Of course, neither Nicholson nor Nott caused or created this cultural shift, which spanned America as well as the Atlantic. The goals of politeness everywhere remained ideals rather than realities, aspirations rather than descriptions. But they were not divorced from everyday experience. Virginians’ responses to their two governors reveal the experiences and contentions that gave meaning to this emerging ideal of human relationships.
The central theme of the inscription that Byrd prepared for the monument to Nott in 1718 was the late governor’s respect for the boundaries of authority. Nott used his powers “to do good to the People,” Byrd noted, not “to insult and oppress.” With a “passion” only for “doing good” and a concern for “mildness, prudence, and justice,” Nott “was content with the limited Authority of his Commission, and stretch’t not the Royal Prerogative to make his Power absolute, and his Government arbitrary.”87
These descriptions were not simply polite commonplaces. Byrd’s arguments sharply critiqued both Nott’s predecessor and his successor. The legislative committee reviewing the draft removed a number of his more fervent claims, worried that they might be taken as criticisms of their current governor.
Nicholson of course had a different view of his failure to follow the letter of the law. He believed his sacred duty to keep order sometimes required extraordinary measures. You “speak so much of the Prerogative,” noted a concerned supporter in England, “& so little of the law.” Blair complained that Nicholson went even further, speaking “in the most contemptible terms of the English Laws & even use[d] that Expression Magna Charta, Magna F[art]a.”88
Contemporaries often referred to this broad view of official power in another term used by Byrd. “Arbitrary” had originally not been a negative term. It was closely connected with arbitration, allowing a mutually agreed-upon authority to determine an appropriate result without being shackled by technicalities. Since judges had the freedom to consider divine “wisdome & mercy” as well as “Justice,” the Puritan leader John Winthrop noted, they were “Gods upon earthe.”89 By the end of the century, however, the term “arbitrary” had largely lost its positive connotations.

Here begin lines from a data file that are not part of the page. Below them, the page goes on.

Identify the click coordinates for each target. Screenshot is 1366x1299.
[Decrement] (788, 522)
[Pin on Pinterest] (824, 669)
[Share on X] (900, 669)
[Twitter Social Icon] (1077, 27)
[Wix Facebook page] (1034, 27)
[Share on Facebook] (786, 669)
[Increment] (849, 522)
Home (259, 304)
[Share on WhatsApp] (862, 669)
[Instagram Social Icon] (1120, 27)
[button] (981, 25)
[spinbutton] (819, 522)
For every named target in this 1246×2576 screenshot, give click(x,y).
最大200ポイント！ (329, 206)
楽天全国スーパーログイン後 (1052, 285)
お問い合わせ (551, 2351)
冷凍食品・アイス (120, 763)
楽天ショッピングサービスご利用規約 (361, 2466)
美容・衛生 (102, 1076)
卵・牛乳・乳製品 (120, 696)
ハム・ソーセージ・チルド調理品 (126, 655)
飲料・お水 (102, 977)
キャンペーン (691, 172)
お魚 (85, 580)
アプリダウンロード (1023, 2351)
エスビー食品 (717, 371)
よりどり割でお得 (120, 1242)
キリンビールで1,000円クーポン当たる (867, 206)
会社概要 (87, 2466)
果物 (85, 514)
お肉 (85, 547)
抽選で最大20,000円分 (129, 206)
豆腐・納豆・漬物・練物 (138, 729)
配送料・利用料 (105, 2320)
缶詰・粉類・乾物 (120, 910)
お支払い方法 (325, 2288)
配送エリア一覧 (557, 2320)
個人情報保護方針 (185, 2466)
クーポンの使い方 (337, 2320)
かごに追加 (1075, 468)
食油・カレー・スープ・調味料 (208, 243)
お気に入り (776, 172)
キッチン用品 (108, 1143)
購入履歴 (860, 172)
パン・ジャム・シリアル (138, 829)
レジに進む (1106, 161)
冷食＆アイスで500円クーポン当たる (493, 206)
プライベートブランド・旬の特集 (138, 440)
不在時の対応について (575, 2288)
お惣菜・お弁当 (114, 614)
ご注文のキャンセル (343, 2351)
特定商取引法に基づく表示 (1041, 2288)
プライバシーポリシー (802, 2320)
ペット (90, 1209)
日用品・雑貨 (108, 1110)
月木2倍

Robert Beverley II’s 1705 history praised Nicholson in his first term as governor for being a “strict Observer of the Acts of Assembly, making them the sole Rule of his Judgment.” This “Regularity,” however, broke down in council meetings. There Nicholson had been “Imperious” and “Arbitrary.”90
This issue of arbitrary government lay at the heart of John Locke’s influential critique of the authoritarian ideas that Nicholson continued to hold into the eighteenth century. Locke’s First Treatise on Government, first published in 1689, responded to the late Sir Robert Filmer’s Patriarcha, a book that defended monarchical power as an extension of the universally accepted authority of the father within the family. Since the king played the same paternal role within the community, he too ruled by “his own will.” As Filmer had argued elsewhere, such arbitrary or absolute government formed “the first and the safest government for the world.”